What this task involves: Copy out every line of text in the material below without changing anything, and leave the pictures out.
--- BEGIN ---
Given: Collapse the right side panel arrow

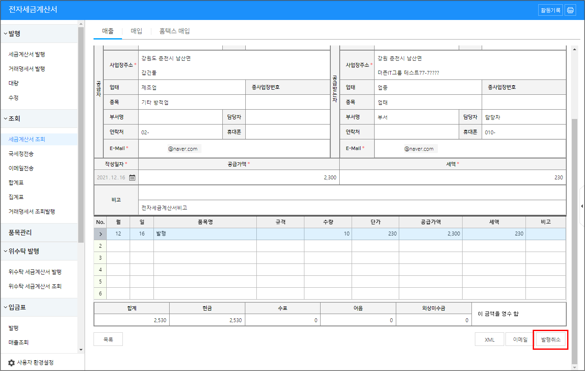Looking at the screenshot, I should pos(582,206).
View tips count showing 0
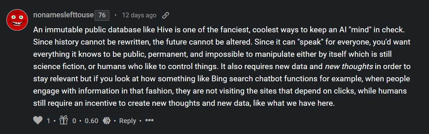Viewport: 429px width, 134px height. click(x=74, y=121)
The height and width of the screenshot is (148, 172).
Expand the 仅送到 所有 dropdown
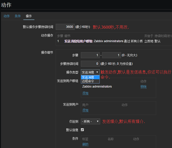point(90,121)
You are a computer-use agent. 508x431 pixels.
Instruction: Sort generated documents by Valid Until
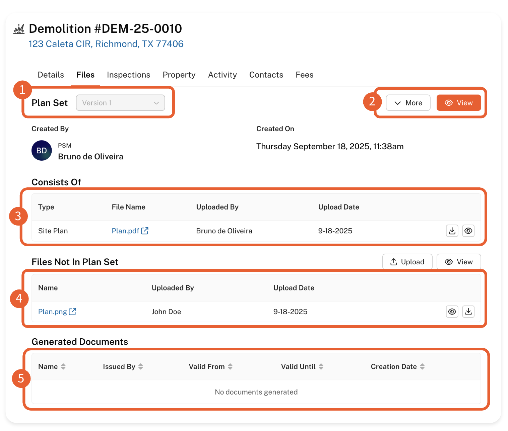[x=321, y=367]
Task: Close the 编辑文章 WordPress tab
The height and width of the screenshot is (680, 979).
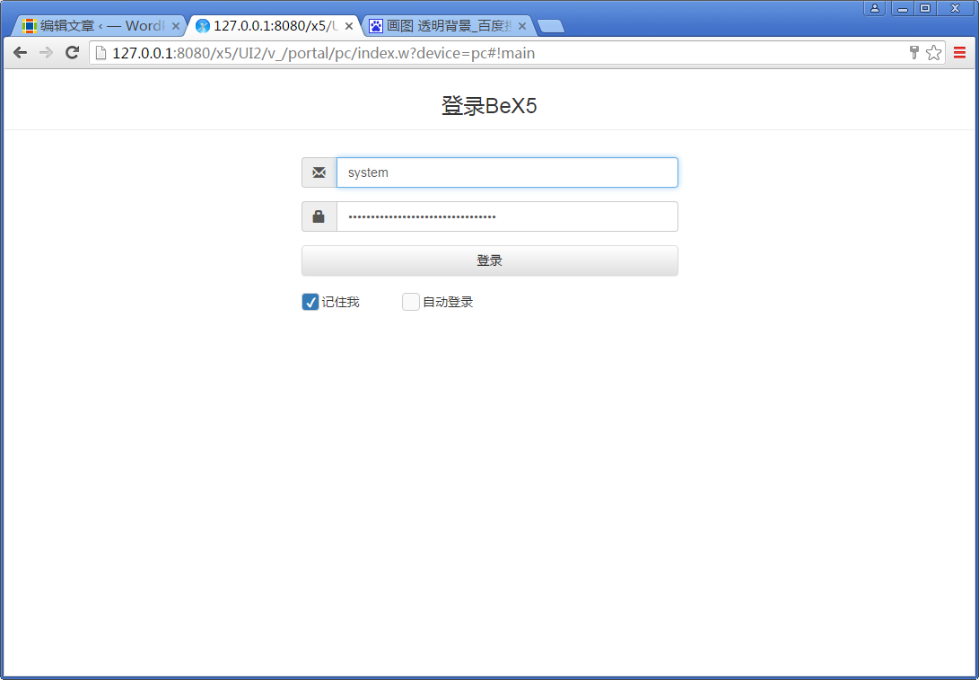Action: [x=176, y=26]
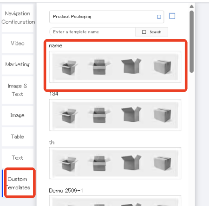Focus the template name input field
The image size is (209, 206).
(92, 32)
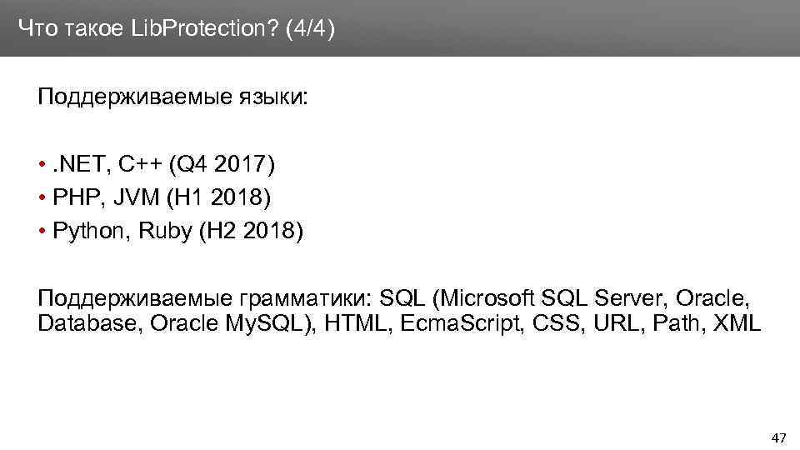Click "(H1 2018)" in the second bullet
800x450 pixels.
[x=220, y=198]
--- END ---
Result below:
Given: Collapse the right side panel arrow

Looking at the screenshot, I should pos(582,206).
View tips count showing 0
Viewport: 429px width, 134px height. click(x=74, y=121)
The height and width of the screenshot is (148, 172).
Expand the 仅送到 所有 dropdown
point(90,121)
You are a computer-use agent. 508x431 pixels.
Instruction: Sort generated documents by Valid Until
[x=321, y=367]
Task: Close the 编辑文章 WordPress tab
The height and width of the screenshot is (680, 979).
Action: [x=176, y=26]
Focus the template name input field
The image size is (209, 206).
(92, 32)
Click "(H1 2018)" in the second bullet
800x450 pixels.
[x=220, y=198]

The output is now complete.